Performance Design History

This particular Grand National has a junkyard dog menacing look about it.

Herb Fishel worked under Vince Piggins at Chevrolet’s performance group. In the late ’70s, Lloyd Reuss and Buick Motor Division lured him away to start their own performance department. Herb would make frequent trips from Flint to the GM Tech Center at Warren, Michigan, attempting to get Buick Exterior Studio design and modeling support to create special performance vehicles. Buick Studio, run by Jerry Hirschberg, had its own problems with complying with Design managment requests and other corporate pressures and had little interest to help Herb with his projects that would simply rob time and talent from higher priorities. Whenever there was some performance oriented project, Jerry would always involve me in the project. Frankly, I was the only designer in the studio more interested in performance cars than my career. I had been in Buick Studio from late 1973, transferred from Pontiac Studio, and had designed the graphics for the 1975 and 1976 Buick Century Indy Pace Cars.

Frustrated with Buick Studio’s lack of complete cooperation, Herb approached Buick managment. After presenting his case, managment asked if there was any other way to get these projects accomplished. That’s all Herb needed to hear. Herb approached me to see if I was interested in doing projects on a freelance basis. Performance Design was created as a way for me to work for Buick independently of the studio. I left General Motors in 1988 and kept the name Performance Design as my freelance design business.

I created a variety of concept renderings for Herb using Buick Century and Regals. There were concept cars, race car paint schemes, and one vary notable concept, the Buick Grand National. The GN might have been Herb’s idea, I’m not sure, but he had me work up a rendering showing what it might look like. The rendering is dated 1980.

Rendering showing three Grand National proposals, dated 1980. Notable features included body colored bumpers, chrome steel wheels (on the red car), and black moldings.

 

Herb also had Moly Designs working on the GN concept, and he and Herb developed the all-red GN proposal. Moly Designs created the turbo-6 logo. I remember seeing that car on display for review on the Design Staff viewing courtyard. My original GN concepts had three GN proposals, one was all black, and another was all red with a black stripe. Moly was able to capture the feeling of the GN idea and added refinements of his own in executing one of those concepts. I remember that his all-red prototype better captured the essence of what Herb was after than any of the two-tone themes that were beginning to become a trademark of Design Staff’s idea of what a performance car was supposed to be. The whole idea of trying to make a performance car out of a Buick was a bit obtuse anyway, seeing that Buick had no real performance platforms like Chevrolet or Pontiac. Kind of like making a race horse out of a camel.
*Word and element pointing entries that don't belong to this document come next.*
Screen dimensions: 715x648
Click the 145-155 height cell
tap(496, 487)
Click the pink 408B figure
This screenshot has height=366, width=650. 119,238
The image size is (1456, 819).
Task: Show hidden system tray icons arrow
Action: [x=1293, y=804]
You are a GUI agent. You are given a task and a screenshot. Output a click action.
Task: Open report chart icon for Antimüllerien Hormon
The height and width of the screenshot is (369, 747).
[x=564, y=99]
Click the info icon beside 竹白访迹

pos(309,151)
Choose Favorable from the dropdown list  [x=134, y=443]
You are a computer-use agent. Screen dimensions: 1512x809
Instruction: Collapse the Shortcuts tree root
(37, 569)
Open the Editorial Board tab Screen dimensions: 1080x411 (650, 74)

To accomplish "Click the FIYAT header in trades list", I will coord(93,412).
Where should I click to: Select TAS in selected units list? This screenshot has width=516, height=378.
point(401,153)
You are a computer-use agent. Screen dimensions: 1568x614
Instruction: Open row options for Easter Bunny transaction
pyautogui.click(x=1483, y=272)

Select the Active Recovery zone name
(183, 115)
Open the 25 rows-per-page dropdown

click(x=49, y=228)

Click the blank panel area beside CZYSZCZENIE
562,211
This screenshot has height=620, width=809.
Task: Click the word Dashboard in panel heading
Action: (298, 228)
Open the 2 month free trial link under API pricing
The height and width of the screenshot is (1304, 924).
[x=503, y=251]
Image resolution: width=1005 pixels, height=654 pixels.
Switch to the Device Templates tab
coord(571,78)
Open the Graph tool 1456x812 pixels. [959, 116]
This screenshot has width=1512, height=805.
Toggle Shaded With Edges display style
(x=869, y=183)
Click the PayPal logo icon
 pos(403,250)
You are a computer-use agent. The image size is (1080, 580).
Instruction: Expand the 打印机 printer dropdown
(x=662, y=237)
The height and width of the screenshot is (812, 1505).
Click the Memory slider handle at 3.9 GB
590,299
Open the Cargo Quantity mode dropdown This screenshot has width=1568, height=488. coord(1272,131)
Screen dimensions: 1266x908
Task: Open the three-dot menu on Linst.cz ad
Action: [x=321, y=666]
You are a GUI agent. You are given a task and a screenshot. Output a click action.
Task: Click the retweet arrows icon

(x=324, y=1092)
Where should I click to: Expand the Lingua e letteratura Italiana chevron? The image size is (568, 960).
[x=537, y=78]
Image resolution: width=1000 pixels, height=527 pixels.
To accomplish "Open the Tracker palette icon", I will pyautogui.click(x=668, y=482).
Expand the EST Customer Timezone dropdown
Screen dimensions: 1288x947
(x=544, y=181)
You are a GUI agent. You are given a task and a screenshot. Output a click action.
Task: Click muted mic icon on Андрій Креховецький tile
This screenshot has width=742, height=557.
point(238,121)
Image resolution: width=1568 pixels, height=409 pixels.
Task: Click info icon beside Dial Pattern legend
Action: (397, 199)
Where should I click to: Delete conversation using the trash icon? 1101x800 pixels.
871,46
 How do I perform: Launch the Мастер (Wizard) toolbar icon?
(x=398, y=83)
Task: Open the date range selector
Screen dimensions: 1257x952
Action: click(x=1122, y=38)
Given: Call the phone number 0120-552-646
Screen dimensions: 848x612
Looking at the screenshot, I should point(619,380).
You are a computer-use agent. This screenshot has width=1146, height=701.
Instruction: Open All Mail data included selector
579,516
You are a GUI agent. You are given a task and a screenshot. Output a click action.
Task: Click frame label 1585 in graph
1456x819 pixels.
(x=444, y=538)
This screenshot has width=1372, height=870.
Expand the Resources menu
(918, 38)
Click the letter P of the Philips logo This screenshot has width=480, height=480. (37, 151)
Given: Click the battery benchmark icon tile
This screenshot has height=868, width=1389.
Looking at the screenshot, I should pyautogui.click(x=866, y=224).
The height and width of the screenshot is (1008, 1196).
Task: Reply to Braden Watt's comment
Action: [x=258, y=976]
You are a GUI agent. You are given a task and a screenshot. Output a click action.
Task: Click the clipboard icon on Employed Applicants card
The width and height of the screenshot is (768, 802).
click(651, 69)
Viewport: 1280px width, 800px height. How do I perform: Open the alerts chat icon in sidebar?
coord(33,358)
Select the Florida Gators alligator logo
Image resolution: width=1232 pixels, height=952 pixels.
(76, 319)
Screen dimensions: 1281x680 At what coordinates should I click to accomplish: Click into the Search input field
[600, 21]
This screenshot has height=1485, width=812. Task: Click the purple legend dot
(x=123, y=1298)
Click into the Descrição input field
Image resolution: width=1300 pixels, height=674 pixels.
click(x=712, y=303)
Original Grand National styling prototype created by Molly Designs for Herb Fishel and shown to Design Staff and Buick Division management. There is a similarity between Molly’s car and my sketch. Wisely, Molly left off the stripe.

During the ’70s all of the production studios were split except Cadillac. There were three Chevrolet studios, and two Pontiac, Oldsmobile, and Buick studios. Buick One ended up with the Electra, LeSabre, and Riviera, and Century while Buick Two had responsibilites for the Skyhawk and Regal. The 1978 Regal body design was actually done by N. Gray Counts who was a designer in Buick One. Steve Pasteiner was the Assistant Studio Chief in Buick Two. Any official studio work done on any of Herb’s specialty Regal vehicles would have to go through that studio. But at first Steve only executed concepts that were developed as a result of Herb’s involvement with Performance Design, including the 1981 Indy Pace Car. Steve got the credit for it because he did a rendering based on my proposal, and excuted the scheme in the studio. Credit for the 1981 Regal Indy Pace Car wasn’t that important to me, and since I was in Buick One, I had no influence on it’s execution. Besides, I wanted to keep a low profile because of the extracurricular activites with Buick.

Original concept rendering dated 1980 of the 1981 Buick Regal Indianapolis Pace Car by Performance Design.

 

There is a rendering by Steve Pasteiner that shows a two-tone GN, reportedly being a 1982 Grand National. I don’t remember the rendering or the car, but the GN never really changed from its original sinister one-color paint scheme. Probably the two-tone proposal was done to try and recapture the momentum and influence that Herb was gaining with Buick. There were a lot of two-tone paint scheme proposals floating around the studios in those days.

If all Buick had going for the GN was paint and graphics, it would be relegated to the scrapheap of history. But of course the Buick 3.8 Turbo provided the concept with enough power to come to the forefront of performance cars in the mid 1980s. That was the the decade of radical downsizing due to the influence of governmental regulation. GM’s performance marks had yet to catch up with the new rules and figure out how to build performance cars again. So the Turbo Buick was the first to step up to the plate and hit a home run.